Motivation Key Factor in Budget Drive Success
When a congregation becomes motivated to improve its annual budget drive great things are possible.
Members of High Plains Church Unitarian Universalist in Colorado Springs, CO (143 members), want to build a larger facility to accommodate their growth, which has been running at 15 to 20 percent. In the spring of 2006 the congregation held a budget drive that involved the whole congregation in one-on-one stewardship conversations, something it had not done for several years.
The drive brought in $20,000 more than the goal of $120,000, says the Rev. Matthew Johnson-Doyle. "It was a big job and it would be hard to do it every year, but it did build financial strength," he says.
The congregation brought in Unitarian Universalist Association (UUA) fundraising consultant and Unitarian Universalist (UU) Congregation of Atlanta, GA (642), member Larry Wheeler to help it get organized. "We wanted a strong annual stewardship drive under our belt before launching a capital campaign to buy property", says Johnson-Doyle. " We didn't believe Larry when he said a drive like this would build community, but it did. People really got to know each other."
It helped that the congregation had been doing other things right. "We've learned to ask for financial commitments from people when they join," says Johnson-Doyle. "People who have never been part of a church have no idea what the expectation is. They want to know what they're supposed to do." A helpful tool has been the UUA's Suggested Fair Share Giving Guide, says Johnson-Doyle. The median pledge for the congregation is $1,200.
The Unitarian Universalist Colorado Association (UUCA) is in an interim ministry period. As it looks forward to the next chapter of its life it wants to expand its social justice programming, create a campus ministry, and hire more staff. To do that, members are demonstrating that they're motivated to raise the necessary money.
The budget drive this past fall raised about $790,000, well over the unspoken goal of $775,000. The previous year's drive was also over the top, by about $40,000. Interim minister the Rev. David Keyes has helped the congregation think about stewardship in new ways the past two years. Last fall the whole congregation engaged in one-on-one stewardship conversations. "It was a lot of work," says Keyes, "but it was the only way we were going to get what we wanted."

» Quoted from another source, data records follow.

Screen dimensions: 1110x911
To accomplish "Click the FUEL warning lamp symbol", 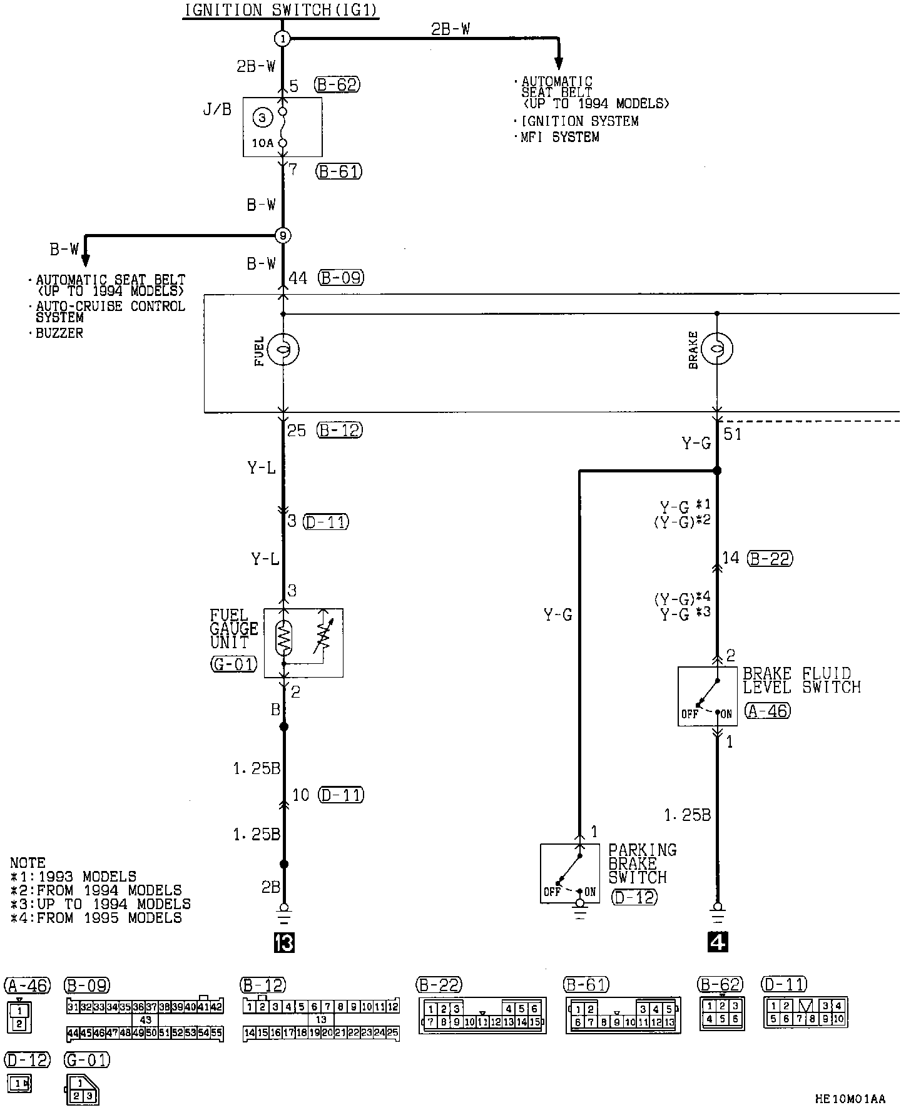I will coord(283,349).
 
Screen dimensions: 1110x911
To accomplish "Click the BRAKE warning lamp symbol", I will coord(717,349).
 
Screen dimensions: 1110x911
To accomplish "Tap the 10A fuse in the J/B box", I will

He adds: "I have never been involved with a budget drive that was not successful. It depends on how willing the congregational leadership is to do things in new ways. I ask people to take risks, have courage, show some passion for the mission, and follow through. That always leads to greater generosity."
The following factors have contributed to stewardship success at UUCA: Keyes tells the congregation he's committed to a full 10 percent tithe and invites members to commit to at least 5 percent. He preaches two stewardship sermons, both of them weeks before the budget drive begins. He believes they do more good then, rather than on the day the drive starts. Wheeler trained visiting stewards this year. Church consultant Michael Durall spoke at the budget drive dinner. Members presented testimonials at each service for several months, sharing how important the church was to them. As a result the median gift at UUCA went from $850 in 2005 to $1,200 this year.
Both High Plains and UUCA give away their Sunday offering and believe that this results in higher overall giving. "People see the money going out the door, and they feel good about how it's being used. They realize the church depends on their commitments," says Keyes. "UUCA gives away $8,000 a month. At High Plains $200 to $600 is donated one Sunday a month," says Johnson-Doyle, "Members really like that we do that. I think generosity leads to more generosity."